Lei usa toni garbati. Eppure ormai è chiaro che Cisl e Uil le hanno girato le spalle. Nel terziario, ad esempio, Confcommercio è disponibile a riaprire il contratto (separato) e Cisl e Uil dicono no. Fanno muro anche sulla riforma dei contratti. Immagino si sia chiesto perché...

«Siamo di fronte a una pagina molto buia. Per ragioni a me incomprensibili si cerca di non lavorare per l’unità con la Cgil. Questo è visibile. Se la Confcommercio è disponibile a riaprire il contratto e Cisl e Uil di categoria dicono di no, è chiaro che c’è qualcosa che non torna. Anche sui pubblici abbiamo tenuto l’unità fino all’ultimo, ma non c’è stata la possibilità di negoziare perché con questo governo non si negozia, procede per diktat a cui qualcuno si piega e qualcuno non si piega. Non c’è stata una vera trattativa».

Ma ora volano insulti contro di voi. Non vi scappa di rispondere?

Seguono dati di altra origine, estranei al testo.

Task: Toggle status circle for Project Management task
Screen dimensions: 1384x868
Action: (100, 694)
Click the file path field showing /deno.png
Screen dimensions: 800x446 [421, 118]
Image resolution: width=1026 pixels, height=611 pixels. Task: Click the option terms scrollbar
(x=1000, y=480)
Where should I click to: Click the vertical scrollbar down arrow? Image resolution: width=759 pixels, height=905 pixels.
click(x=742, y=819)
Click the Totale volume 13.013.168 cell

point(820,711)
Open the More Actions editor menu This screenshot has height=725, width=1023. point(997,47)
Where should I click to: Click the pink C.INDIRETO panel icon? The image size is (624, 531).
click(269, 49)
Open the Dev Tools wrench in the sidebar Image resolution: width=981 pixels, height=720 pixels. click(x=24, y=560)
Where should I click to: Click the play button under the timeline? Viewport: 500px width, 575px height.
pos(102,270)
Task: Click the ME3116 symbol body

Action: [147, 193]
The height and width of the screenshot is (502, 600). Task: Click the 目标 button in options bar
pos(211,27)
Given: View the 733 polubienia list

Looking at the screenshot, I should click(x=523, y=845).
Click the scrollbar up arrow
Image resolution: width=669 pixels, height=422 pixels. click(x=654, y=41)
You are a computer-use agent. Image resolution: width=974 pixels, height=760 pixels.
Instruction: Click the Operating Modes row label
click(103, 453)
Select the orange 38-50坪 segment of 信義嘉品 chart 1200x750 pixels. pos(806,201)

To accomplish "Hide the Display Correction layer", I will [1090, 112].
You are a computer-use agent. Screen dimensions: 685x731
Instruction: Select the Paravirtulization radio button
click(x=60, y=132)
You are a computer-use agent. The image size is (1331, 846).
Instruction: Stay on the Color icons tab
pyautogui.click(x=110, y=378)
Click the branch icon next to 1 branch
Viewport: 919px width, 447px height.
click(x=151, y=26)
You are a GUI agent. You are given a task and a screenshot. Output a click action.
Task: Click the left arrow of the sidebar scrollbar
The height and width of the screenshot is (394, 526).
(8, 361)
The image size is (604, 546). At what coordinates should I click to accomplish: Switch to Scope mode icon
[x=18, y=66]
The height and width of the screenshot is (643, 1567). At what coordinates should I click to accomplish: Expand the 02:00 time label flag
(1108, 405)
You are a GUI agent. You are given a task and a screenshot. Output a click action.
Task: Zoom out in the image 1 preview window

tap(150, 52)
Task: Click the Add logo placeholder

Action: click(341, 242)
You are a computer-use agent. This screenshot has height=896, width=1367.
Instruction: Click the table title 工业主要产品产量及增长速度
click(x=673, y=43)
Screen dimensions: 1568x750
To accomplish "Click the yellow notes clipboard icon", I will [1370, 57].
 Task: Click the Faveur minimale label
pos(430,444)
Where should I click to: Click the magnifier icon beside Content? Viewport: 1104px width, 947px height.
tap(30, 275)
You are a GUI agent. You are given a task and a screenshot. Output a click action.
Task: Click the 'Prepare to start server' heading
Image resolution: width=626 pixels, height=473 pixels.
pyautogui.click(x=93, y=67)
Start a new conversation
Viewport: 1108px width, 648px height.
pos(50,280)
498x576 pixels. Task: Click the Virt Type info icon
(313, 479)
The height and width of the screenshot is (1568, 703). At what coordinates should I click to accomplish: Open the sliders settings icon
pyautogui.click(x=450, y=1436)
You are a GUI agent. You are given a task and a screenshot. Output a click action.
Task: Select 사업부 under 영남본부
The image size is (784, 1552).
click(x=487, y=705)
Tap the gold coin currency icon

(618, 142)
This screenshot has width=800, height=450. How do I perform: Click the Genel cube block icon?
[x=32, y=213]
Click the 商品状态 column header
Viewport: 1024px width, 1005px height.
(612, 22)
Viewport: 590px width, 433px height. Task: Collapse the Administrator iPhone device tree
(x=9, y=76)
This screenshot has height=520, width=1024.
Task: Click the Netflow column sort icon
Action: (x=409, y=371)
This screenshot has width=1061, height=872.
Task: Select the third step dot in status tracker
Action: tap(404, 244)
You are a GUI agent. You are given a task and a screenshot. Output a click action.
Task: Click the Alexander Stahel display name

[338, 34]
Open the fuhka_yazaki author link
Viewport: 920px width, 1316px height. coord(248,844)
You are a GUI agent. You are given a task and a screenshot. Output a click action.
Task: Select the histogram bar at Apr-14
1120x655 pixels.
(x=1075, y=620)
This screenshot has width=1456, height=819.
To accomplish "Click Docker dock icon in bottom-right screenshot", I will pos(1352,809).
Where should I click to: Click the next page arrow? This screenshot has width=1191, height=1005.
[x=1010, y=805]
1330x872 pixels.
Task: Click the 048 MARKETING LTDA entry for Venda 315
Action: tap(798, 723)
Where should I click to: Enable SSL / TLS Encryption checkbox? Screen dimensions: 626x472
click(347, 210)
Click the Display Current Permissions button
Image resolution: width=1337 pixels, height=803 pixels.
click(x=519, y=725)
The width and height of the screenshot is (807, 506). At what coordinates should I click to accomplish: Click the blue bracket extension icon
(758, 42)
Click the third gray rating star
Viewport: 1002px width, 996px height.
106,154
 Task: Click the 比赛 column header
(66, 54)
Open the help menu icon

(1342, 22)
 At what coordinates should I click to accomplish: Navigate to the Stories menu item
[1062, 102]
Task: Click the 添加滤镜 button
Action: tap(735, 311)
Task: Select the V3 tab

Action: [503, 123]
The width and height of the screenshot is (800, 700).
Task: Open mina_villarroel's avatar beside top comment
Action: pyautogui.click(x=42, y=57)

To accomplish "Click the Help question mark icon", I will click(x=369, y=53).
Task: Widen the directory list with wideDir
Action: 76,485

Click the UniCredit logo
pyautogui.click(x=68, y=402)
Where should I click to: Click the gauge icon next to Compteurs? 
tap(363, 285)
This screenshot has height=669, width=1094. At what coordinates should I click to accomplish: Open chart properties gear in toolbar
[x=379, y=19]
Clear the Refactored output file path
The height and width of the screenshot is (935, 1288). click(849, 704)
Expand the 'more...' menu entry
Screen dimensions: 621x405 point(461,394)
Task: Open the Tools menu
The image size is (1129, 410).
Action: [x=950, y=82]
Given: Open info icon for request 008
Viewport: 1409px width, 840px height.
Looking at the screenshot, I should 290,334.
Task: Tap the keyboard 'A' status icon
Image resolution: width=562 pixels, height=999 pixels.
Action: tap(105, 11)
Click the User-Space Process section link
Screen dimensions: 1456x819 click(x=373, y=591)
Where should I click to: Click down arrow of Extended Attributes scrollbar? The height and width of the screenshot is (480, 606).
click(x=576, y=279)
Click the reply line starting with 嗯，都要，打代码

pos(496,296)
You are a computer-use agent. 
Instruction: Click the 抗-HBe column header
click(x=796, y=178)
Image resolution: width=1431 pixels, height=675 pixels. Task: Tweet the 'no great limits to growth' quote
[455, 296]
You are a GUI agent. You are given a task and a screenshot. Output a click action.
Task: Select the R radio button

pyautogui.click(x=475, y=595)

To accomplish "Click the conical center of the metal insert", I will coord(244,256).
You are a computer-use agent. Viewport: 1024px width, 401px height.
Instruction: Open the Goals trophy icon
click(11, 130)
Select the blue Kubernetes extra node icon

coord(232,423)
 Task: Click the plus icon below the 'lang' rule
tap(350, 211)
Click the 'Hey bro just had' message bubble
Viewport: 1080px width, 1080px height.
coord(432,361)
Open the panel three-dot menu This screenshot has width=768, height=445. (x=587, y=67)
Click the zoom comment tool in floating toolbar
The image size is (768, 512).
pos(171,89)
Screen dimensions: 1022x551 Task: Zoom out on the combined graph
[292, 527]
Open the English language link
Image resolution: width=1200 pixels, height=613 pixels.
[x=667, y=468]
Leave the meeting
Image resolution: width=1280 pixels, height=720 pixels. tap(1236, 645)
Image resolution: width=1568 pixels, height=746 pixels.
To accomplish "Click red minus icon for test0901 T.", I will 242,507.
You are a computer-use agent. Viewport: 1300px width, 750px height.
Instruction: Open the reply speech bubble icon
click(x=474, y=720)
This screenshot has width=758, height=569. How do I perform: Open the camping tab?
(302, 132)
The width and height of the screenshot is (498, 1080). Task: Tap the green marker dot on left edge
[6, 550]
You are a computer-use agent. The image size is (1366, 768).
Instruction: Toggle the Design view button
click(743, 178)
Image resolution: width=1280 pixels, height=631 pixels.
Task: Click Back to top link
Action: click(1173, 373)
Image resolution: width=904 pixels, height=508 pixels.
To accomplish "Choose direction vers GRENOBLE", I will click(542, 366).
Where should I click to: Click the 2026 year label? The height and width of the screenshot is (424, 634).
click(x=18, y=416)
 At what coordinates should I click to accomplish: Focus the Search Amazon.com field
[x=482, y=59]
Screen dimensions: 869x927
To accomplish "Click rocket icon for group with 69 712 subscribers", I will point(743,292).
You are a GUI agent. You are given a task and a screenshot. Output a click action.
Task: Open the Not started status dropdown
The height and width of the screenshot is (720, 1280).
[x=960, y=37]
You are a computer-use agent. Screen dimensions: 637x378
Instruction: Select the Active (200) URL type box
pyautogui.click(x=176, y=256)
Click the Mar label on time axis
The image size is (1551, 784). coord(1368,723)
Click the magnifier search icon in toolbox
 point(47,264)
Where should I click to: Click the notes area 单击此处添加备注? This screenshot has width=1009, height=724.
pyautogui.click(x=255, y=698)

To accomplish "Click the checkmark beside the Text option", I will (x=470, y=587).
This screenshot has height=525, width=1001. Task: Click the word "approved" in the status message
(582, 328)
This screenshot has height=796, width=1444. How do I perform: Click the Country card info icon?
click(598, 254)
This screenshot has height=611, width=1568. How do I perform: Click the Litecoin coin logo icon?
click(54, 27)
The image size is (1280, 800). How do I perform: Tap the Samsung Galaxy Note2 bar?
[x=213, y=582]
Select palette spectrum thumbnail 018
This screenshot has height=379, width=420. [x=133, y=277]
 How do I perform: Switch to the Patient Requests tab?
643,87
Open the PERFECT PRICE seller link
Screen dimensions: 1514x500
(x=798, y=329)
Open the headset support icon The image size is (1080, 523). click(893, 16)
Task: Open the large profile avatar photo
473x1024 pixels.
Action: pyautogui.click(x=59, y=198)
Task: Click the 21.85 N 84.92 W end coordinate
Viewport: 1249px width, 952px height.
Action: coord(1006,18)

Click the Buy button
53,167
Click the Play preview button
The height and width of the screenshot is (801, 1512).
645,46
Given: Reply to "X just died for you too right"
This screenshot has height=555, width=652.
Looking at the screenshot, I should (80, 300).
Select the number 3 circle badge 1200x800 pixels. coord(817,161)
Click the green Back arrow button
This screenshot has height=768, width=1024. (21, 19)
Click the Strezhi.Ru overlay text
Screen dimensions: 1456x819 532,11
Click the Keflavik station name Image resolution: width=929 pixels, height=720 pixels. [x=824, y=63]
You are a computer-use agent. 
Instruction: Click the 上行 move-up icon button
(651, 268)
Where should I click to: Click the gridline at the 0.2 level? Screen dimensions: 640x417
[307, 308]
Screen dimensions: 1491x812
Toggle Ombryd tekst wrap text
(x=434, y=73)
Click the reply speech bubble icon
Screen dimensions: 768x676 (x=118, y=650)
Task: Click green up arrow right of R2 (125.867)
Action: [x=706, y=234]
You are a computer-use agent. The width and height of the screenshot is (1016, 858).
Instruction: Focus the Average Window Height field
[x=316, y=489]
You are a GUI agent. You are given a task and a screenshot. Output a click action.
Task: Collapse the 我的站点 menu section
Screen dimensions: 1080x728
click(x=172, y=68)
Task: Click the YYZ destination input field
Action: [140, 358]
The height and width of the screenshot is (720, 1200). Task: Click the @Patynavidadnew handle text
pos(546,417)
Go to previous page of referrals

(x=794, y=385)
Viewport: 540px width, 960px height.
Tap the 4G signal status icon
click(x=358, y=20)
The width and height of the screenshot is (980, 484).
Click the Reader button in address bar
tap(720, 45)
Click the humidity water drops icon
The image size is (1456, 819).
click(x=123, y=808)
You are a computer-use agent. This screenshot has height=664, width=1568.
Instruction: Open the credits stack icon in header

«Non dobbiamo reagire chiudendoci in una logica identitaria e autosufficiente. Dobbiamo essere una forza confederale che si apre, non abbiamo nemici o avversari all’interno del sindacato. Per questo non rispondiamo agli insulti. Anche perché chi insulta di solito non ha argomenti, noi ne abbiamo da vendere».

Torniamo alla scuola. La vertenza resta aperta, con molte incognite per il futuro del movimento. Al brutto episodio di piazza Navona hanno fatto seguito le parole di Maroni. “Larvate minacce”, per lei. È preoccupato?

«Non si risponde alla piazza, peraltro così pacifica, con questa modalità. Si rischia di avvelenare il clima che ora è positivo. Si pensi ad isolare i casi i violenza che ci sono stati, ma lo si faccia prima non dopo».

È in voga dire che il sindacato sia distante dai lavoratori. Dall’assemblea di 5mila metalmeccanici Fiom non si direbbe. Ancor meno guardando alle manifestazioni di giovedì. Ma ora che è diviso? «Non c’è dubbio che un sindacato diviso abbia più problemi, non a caso il governo lavora alla divisione. Ma chi pensa che il sindacato non abbia radici, sbaglia. Ieri (giovedì) non è risorto il sindacato, per il semplice motivo che non era mai morto. Troppo comodo pensare che il sindacato sia morto. Chi lo pensa avrà presto una sorpresa molto, molto amara».

Andrete allo sciopero generale? In fondo lo hanno già programmato le due più grandi categorie di lavoratori, la Fiom e la Fp. Si può estendere ?

«Si deciderà a tempo dovuto, lo deciderà il direttivo e nessun altro e prima bisogna avere una piattaforma per il Paese. Non si fa uno sciopero generale perché lo chiede questa o quella categoria. Uno sciopero generale è uno sciopero di tutti».